Though there’s been a noticeable drop in shootings over the last few years, Scott believes he must continue reaching youth.

“It’s a never-ending fight of planting the seed of accountability to protect the future of our community,” Scott said. “It’s an all-hands-on-deck kind of deal.”

St. Petersburg marked 11 homicides in 2025, the lowest since 1967.

“I’m pleased that the hard work of our officers and detectives, along with the use of the latest crime-fighting technology, is paying off and the numbers prove it,” Chief Anthony Holloway said in a news release.

The city has seen an average of about 23 homicides a year since 2016, data show. The majority are committed with guns.

“When they (youth) break into cars or steal cars, firearms fall into the wrong hands, and you see that with our numbers,” Kovacsev said.

Instead of a fistfight, he said, you get a shooting.

Many young people who face murder charges — including those who killed Zykiqurio — have a record of auto theft, records show. A 2017 Tampa Bay Times investigation found that teens were arrested for auto theft in Pinellas County more than any other county in Florida going back eight years, and more than the most populous counties in America.

Kovacsev said the department has sincepaid more attention to auto theft, devoting more resources to prevention. There were 406 auto thefts in 2025, down from a five-year average of 735.

The department also set up a Gun Response Investigative Team, Kovacsev said, four detectives devoted to responding to gun crimes even when the incidents don’t involve injury or death.

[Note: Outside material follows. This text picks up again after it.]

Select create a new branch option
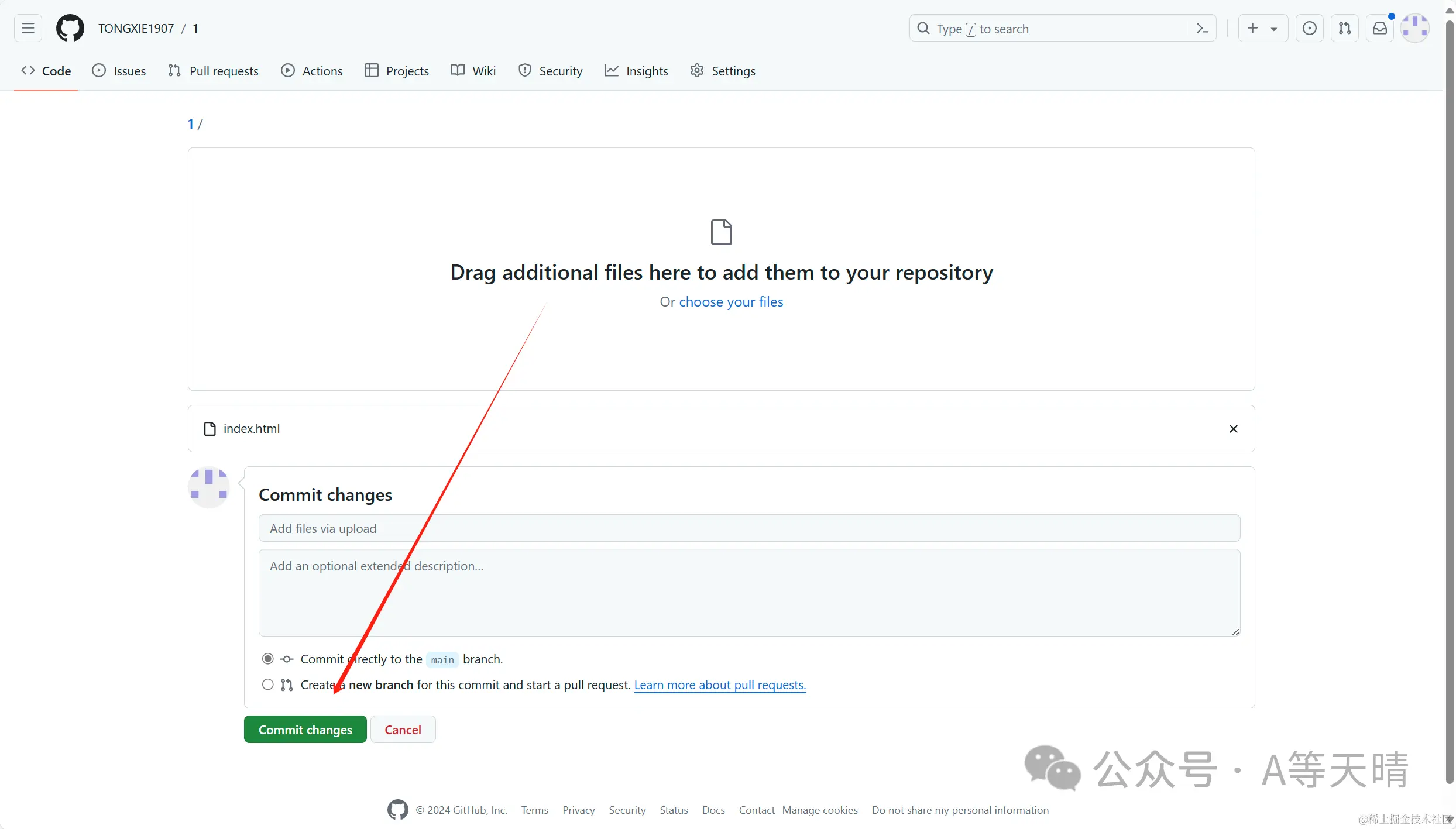Image resolution: width=1456 pixels, height=829 pixels. 268,684
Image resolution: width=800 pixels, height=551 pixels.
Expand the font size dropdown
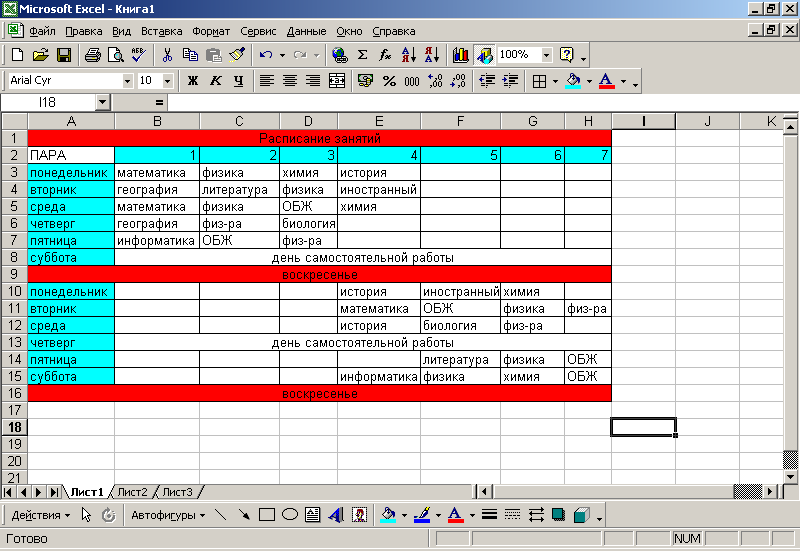[x=167, y=81]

“If you don’t have detectives who keep track of where casings come from and show that they’re related to other shootings, you lose the ability to tie those other crimes together,” he said.

In many cases, gang involvement has become glamorized due to rap culture and social media, said Assistant State Attorney Elizabeth Traverso, a prosecutor in the gang crime unit.

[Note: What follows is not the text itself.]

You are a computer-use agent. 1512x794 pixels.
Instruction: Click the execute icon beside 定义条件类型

“It’s trendy, and that’s what I think is going to prolong this,” Traverso said.

In October, Jaylen Shazell, 26, was sentenced to life in prison for causing a fiery fatal crash on Tyrone Boulevard after shooting at 25-year-old Demond Perry in 2022.

Shazell became a suspect after police uncovered a combination of text messages, cellphone location data and bullet casing matches connected to a dispute between two St. Petersburg gangs.

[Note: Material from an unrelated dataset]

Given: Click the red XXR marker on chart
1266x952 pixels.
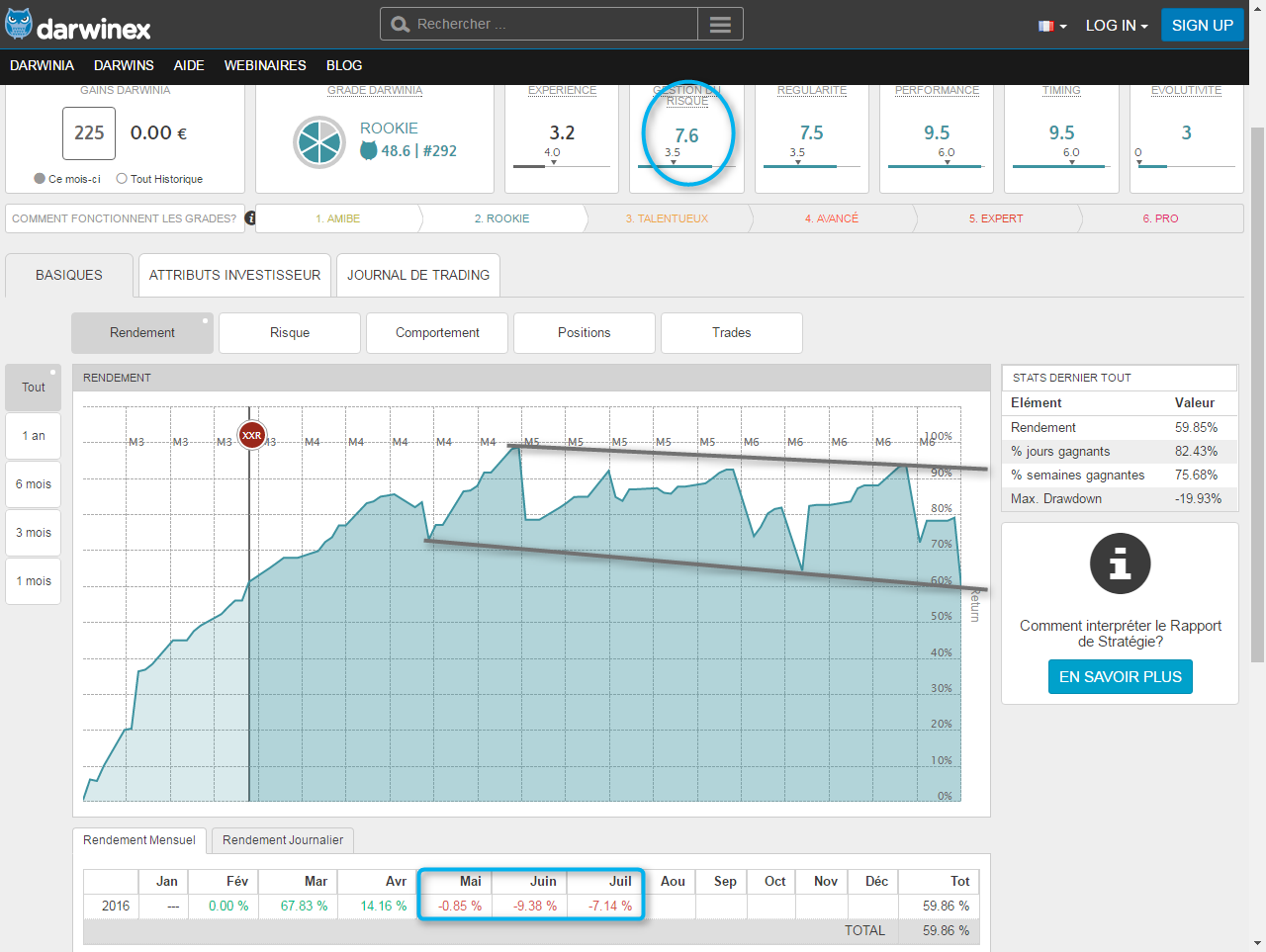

Traverso showed evidence in court that investigators found song lyrics by Shazell on his phone that appeared to mirror facts of the shooting: “Kill, kill. Murder, murder. We’ll chase your car with tools and flip you like a burger.”

Traverso and Constantine said they have noticed an increase in teens showing up in courtroom galleries to take photos and jokingly post about their friends who are accused of violent crimes.

Charles Price was first arrested when he was 12 and believes that’s when youth are thrown into a cycle of environmental and peer influence to commit crimes and make light of serious offenses.

Price, 50, is launching a 10-month mentorship program this month focused on crime prevention for youth ages 12 through 20 through physical and emotional wellness.

Every Wednesday, the cohort will focus on a different area of wellness. One week, they’ll have a professional readiness panel; another week they’ll exercise and make smoothies with fresh fruit to model a healthy lifestyle. Therapists will also speak to the kids about how to respond appropriately in volatile situations.

The Young Influencers Felony Prevention Program is sponsored by the St. Petersburg Police Department, United Way and the Foundation for a Healthy St. Petersburg.

Price hopes that if kids in the program learn how to understand triggers and think in emotional situations, violent crime rates will go down.

“You make better decisions when you feel better,” he said. “Right now, youth are making decisions based on what they believe is easier.”